If nothing else works, this condition does qualify me for placement of the Gastric Electrical Stimulator. It’s basically a pacemaker for the stomach, to replace/aid the stomach’s own natural one. Placing it is a major, and not uncomplicated, surgery, though, and it leaves a device in you permanently. Dr. Shetler said that while Cal Pacific is one of the places that has pioneered the use of this device and has done a relatively large number of these procedures (170 in the last 10 years), they don’t like to place them in younger patients. It’s a worst case scenario, but it’s nice to know that the possibility exists if it becomes absolutely necessary. (There’s also the possibility of a temporary stimulator, which my doctor thinks I would be a good candidate for if it came to that. In that case, they place the stimulator endoscopically and keep you in the hospital for a week or two to see how it’s working. BUT in addition to telling you how a permanent one would work, just that short placement can reset your stomach’s electrical currents for months, years, or even forever! That would require getting insurance and NIH approval, though, so not sure how likely….
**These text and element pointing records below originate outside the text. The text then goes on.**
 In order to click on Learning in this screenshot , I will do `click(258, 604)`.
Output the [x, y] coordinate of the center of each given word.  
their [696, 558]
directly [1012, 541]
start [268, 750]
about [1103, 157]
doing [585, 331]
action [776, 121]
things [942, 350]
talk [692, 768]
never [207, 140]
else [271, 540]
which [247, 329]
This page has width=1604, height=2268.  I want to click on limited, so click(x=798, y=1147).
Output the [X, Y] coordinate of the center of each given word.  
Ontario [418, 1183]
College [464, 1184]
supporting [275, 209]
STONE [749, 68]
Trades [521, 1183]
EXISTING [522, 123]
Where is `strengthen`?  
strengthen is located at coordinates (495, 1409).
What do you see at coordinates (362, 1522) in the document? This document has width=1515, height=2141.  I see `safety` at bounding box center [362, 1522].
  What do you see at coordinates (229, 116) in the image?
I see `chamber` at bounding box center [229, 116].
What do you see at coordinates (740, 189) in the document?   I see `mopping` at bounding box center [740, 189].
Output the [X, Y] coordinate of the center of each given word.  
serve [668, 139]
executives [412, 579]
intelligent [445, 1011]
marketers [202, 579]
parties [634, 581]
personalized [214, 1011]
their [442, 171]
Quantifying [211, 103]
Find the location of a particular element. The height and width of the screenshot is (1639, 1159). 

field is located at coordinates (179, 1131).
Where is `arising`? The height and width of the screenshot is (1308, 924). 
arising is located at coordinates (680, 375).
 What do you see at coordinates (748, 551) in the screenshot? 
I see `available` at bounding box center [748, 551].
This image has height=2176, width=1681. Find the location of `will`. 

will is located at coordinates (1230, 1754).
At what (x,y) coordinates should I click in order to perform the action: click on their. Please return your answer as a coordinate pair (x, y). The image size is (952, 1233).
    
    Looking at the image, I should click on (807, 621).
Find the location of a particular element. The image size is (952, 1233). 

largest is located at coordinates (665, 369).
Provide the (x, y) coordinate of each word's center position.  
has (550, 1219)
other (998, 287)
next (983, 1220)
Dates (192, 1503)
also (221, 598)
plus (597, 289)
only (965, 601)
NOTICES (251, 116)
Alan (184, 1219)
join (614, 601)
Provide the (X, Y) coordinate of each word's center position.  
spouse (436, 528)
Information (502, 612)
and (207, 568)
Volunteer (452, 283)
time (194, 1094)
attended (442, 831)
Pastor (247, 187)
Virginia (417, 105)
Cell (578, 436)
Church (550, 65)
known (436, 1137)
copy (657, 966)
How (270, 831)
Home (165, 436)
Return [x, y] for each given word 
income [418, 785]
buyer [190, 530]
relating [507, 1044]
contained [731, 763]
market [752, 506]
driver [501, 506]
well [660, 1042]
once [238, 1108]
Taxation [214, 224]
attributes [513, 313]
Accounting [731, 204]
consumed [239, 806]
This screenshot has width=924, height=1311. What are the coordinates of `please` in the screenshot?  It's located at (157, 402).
I’m incredibly grateful to finally have some answers, to finally have a test that reflected how sick I am. I really don’t want to be ungrateful, but there’s a certain point at which negative test results aren’t quite good news. It would have been easier to treat H Pylori ulcers or celiac or SIBO than to remain in mystery diagnosis land. Granted, there are things I think about how lucky I am not to have literally every day — cancer is the big one. But the uncertainty has been baffling. My doctors have been cognizant of how ill I’ve been and haven’t questioned it — malingerers don’t throw up through cocktails of IV anti-emetics or lose weight despite tube feedings — but it’s still nice to see data. And it’s an incredible relief to have some direction to go in, to have a PLAN. It may take a while yet, but I’m going to get better and have a long and healthy and productive life. The worst case scenarios with all of this may include some not-so-brilliant effects, but they don’t preclude that, which is the most important thing.
Also, my increased stomach pain/cramping/diarrhea are probably from not tolerating the tube feeding very well. Jevity is one of the more difficult to handle formulas, apparently. I’m supposed to be switching to Peptamen. Of course, despite getting all the calls in last Wednesday and getting orders from my pcp and all that, I still haven’t switched. Insurance has to approve it, which can take up to five working days, and there was the holiday….I understand that everyone needs holidays and vacations and weekends and whatnot, but I find it kind of frustrating that this delays getting my formula when it’s my only consistent source of nutrition. Anyway, I’ve still been getting Jevity, but hopefully we’ll get a call from the infusion company later today and I’ll be able to switch to Peptamen tonight!
I also saw the neuromuscuar specialist for several hours before that appointment (probably some kind of periodic paralysis, but nothing too troubling), ended up in the ER with a clogged tube that had to be replaced, and had a cardiology appointment (this EKG was good but I’m going to have another test and monitoring if I start the meds.) For the sake of getting this post up some time this century, I’ll try to write about those later.